Most of the code comes from a sample from the book:
https://livebook.manning.com/book/deep-learning-with-python-second-edition


# Use Keras to demonstrate Deep Learning with the MNIST dataset


In [None]:
import keras
from keras import layers
import matplotlib.pyplot as plt

In [None]:
(train_images, train_labels), (test_images, test_labels) = keras.datasets.mnist.load_data()

## Explore the dataset
If you check the shape, you see that we have a training set of 60000 samples, with each a matrix of 28 by 28 data points (pixels). Every pixel has a value from 0 to 255. The train labels contain the numbers that have been written. Look at the shape of the data and explore the first image as a matrix of numbers. Can you see the number?

In [None]:
print(train_images.shape)
print(train_labels.shape)

image_index = 523

# Print the values in the matrix for the image with the specified index
for row in train_images[image_index]:
    for number in row:
        print(f"{number:03}", end=' ')
    print()

If you did not see it yet from the previous printout, check after some clean-up.

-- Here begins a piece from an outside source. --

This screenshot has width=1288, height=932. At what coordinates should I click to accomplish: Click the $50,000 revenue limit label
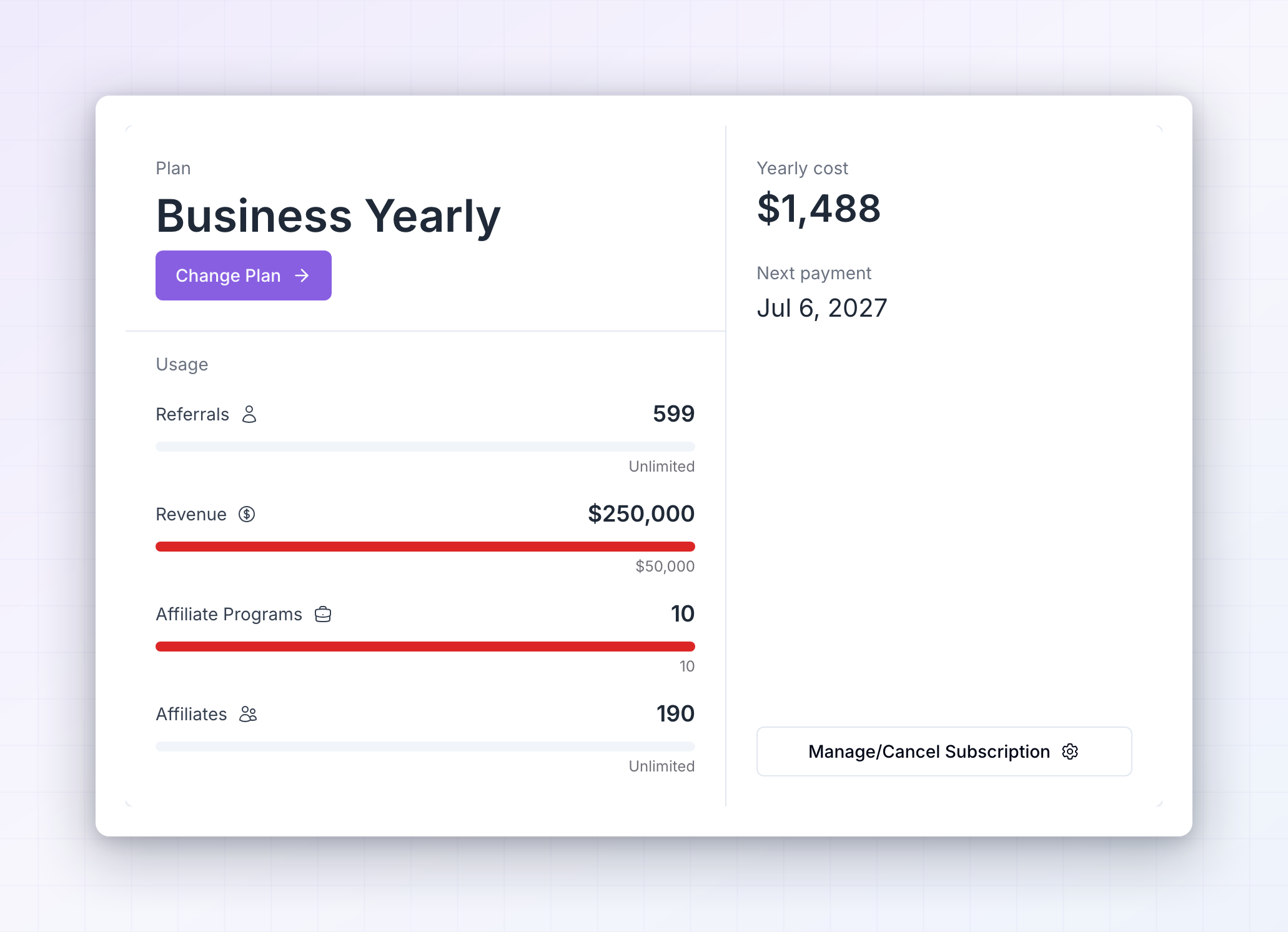click(x=665, y=567)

All zeroes are replaced by spaces, and all other numbers are replaced by 1. This way, you can see the number that is written.

In [None]:
# Print all numbers from one row on one line, with 0 as space and others as 1
for row in train_images[image_index]:
    for number in row:
        print(' ' if number == 0 else '1', end=' ')
    print()  # To ensure the next print starts on a new line

In [None]:
# Print the label of the image
print(f"Label: {train_labels[image_index]}")

## Prepare the data
We need to reshape the data to a 1D array and normalize the data by dividing by 255.0. The labels are already in the correct format.

In [None]:
# The reshape creates one array of 784 long instead of a matrix of 28 x 28
train_images = train_images.reshape((60000, 28 * 28))
train_images = train_images.astype("float32") / 255
test_images = test_images.reshape((10000, 28 * 28))
test_images = test_images.astype("float32") / 255

## Create the model
This architecture defines a simple fully connected feedforward neural network (also known as a multilayer perceptron, or MLP) using Keras. It is typically used for tasks like classification where input data is represented in a flat, non-spatial form (e.g., tabular data or flattened images). The model has two Dense layers, which are densely connected (also called fully connected) neural layers. The first Dense layer has 512 units and uses the ReLU activation function. The second (and last) layer is a 10-way softmax layer, which means it will return an array of 10 probability scores (summing to 1). Each score will be the probability that the current digit image belongs to one of the 10 digit classes.

In [None]:
model = keras.Sequential([
    layers.Dense(512, activation="relu"),
    layers.Dense(10, activation="softmax")
])

model.compile(optimizer="rmsprop",
              loss="sparse_categorical_crossentropy",
              metrics=["accuracy"])

In [None]:
history = model.fit(train_images, train_labels, epochs=5, batch_size=128)

## Evaluate the model
The model is trained, and we can evaluate it on the test set. The accuracy on the test set is a good indication of how well the model generalizes to new, unseen data. Before we do that we check one image to explain the predictions.

In [None]:
# Reconstruct one of the images, we use this one to show the model works
# Don't forget to reshape the array of 784 back into a matrix of 28x28
test_image_index=17

digit = test_images[test_image_index]
fig = plt.figure
plt.imshow(digit.reshape((28,28)), cmap='gray')
plt.show()

predictions = model.predict(test_images[test_image_index:test_image_index+1])
print("Softmax predictions for the digit above")
for idx, pred in enumerate(predictions[0]):
    print('{} - {:.5f}'.format(idx,pred))
print(f'The most likely digit based on the max value is {predictions[0].argmax()}')
print(f'The label tells us it is a {test_labels[test_image_index]}')

In [None]:
# Evaluate the model on the test set
test_loss, test_acc = model.evaluate(test_images, test_labels)

In [None]:
print(f"test accuracy: {test_acc}, train accuracy: {history.history['accuracy'][4]}")